◆ Verilen metin
Tasavvuf ilminde, Ruhun yedi yükseliş mertebesinden bahsedilir. Birinci
yükselişte RUH, bölünmez, parçalanmaz bir varlıktır.
İkinci yükseliş, kendi içindeki ve dışındaki Ruhun
cisim olmadığı, bütün varlığı kapladığı, parçalanmayı ve bölünmeyi kabul
etmediği şeklindedir.
Üçüncü yükseliş, kendi Ruhunun aleme ait, yani
dıştaki Ruhta fani olduğu anlamındadır.
Dördüncü yükseliş, kendi Ruhunu, aleme ait izafi tümel
Ruhta fani ve bu izafi tümel Ruhu da Allah'ın Zatında fani görüp, izafilikten ve
tümellikten kurtarmaktır.
Beşinci yükseliş, yukarıda açıklanan dört yükselişin
hepsini birbiri içinde ve topluca müşahede etmektir. Bu makama ulaşan insana da ibnûl
VAKT derler. Burada kişi, ‘Allah'tan başka mevcut yoktur’ der. Masivayı
yani Allah’tan gayrısını terk eder.
Altıncı Ruhsal yükselişte, vakt kelimesi EBÛ'L VAKT adını
alır. Bu idrak sahibi, "Benden başka mevcut yoktur." der ve bütün
varlıkları kendisine ayna, kendisini de diğer varlıklara ayna görür. Evrensel
Benlik, Mutlak Benlik mertebesidir.

◆ Görev listesi
a – Ruhun yükseliş mertebelerini anlatan metni iki cümleyle özetleyin.
b – Ruhun yükseliş mertebelerini anlatan metinde "Tasavvuf ilminde, Ruhun" ile "etmediği şeklindedir." arasındaki kısmı, bu iki ifade de dahil olmak üzere harfi harfine yazın.
Metinden sonra gelen satırlara gerek yoktur.

◆ Verilen satırlar
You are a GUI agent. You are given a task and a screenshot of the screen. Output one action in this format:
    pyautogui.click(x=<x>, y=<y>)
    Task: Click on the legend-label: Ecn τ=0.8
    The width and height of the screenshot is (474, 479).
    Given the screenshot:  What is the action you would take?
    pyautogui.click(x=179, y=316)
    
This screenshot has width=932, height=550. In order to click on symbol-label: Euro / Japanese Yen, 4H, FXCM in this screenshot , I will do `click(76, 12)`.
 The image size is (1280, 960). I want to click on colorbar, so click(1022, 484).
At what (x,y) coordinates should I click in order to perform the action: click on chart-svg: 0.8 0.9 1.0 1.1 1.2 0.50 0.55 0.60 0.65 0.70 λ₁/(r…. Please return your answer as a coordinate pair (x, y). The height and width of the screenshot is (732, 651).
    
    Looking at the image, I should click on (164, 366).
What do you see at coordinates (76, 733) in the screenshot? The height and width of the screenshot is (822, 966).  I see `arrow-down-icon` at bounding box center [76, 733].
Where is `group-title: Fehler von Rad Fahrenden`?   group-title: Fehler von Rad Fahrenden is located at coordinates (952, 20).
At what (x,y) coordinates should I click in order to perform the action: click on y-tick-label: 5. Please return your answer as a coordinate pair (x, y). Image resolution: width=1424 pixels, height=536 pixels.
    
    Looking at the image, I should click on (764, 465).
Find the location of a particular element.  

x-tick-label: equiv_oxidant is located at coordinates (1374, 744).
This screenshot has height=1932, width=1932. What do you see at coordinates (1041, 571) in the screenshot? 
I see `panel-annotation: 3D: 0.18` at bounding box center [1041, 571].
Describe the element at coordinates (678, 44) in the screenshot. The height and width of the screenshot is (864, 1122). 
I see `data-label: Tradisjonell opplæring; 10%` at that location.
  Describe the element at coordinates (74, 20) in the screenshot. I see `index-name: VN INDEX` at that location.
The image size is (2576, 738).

◆ Görev çözümleri
a – Tasavvuf ilminde ruhun yedi yükseliş mertebesinden söz edilir; ilk yükselişlerde ruh bölünmez, cisim olmayan ve bütün varlığı kaplayan bir varlık olarak kavranır, ardından kişinin kendi ruhu aleme ait ruhta, o ruh da Allah'ın Zatında fani görülür. Beşinci yükselişte bu dört yükseliş topluca müşahede edilir ve kişi "Allah'tan başka mevcut yoktur" der; altıncıda ise "Benden başka mevcut yoktur" diyerek kendini ve bütün varlıkları birbirine ayna olarak görür.

b –
Tasavvuf ilminde, Ruhun yedi yükseliş mertebesinden bahsedilir. Birinci
yükselişte RUH, bölünmez, parçalanmaz bir varlıktır.
İkinci yükseliş, kendi içindeki ve dışındaki Ruhun
cisim olmadığı, bütün varlığı kapladığı, parçalanmayı ve bölünmeyi kabul
etmediği şeklindedir.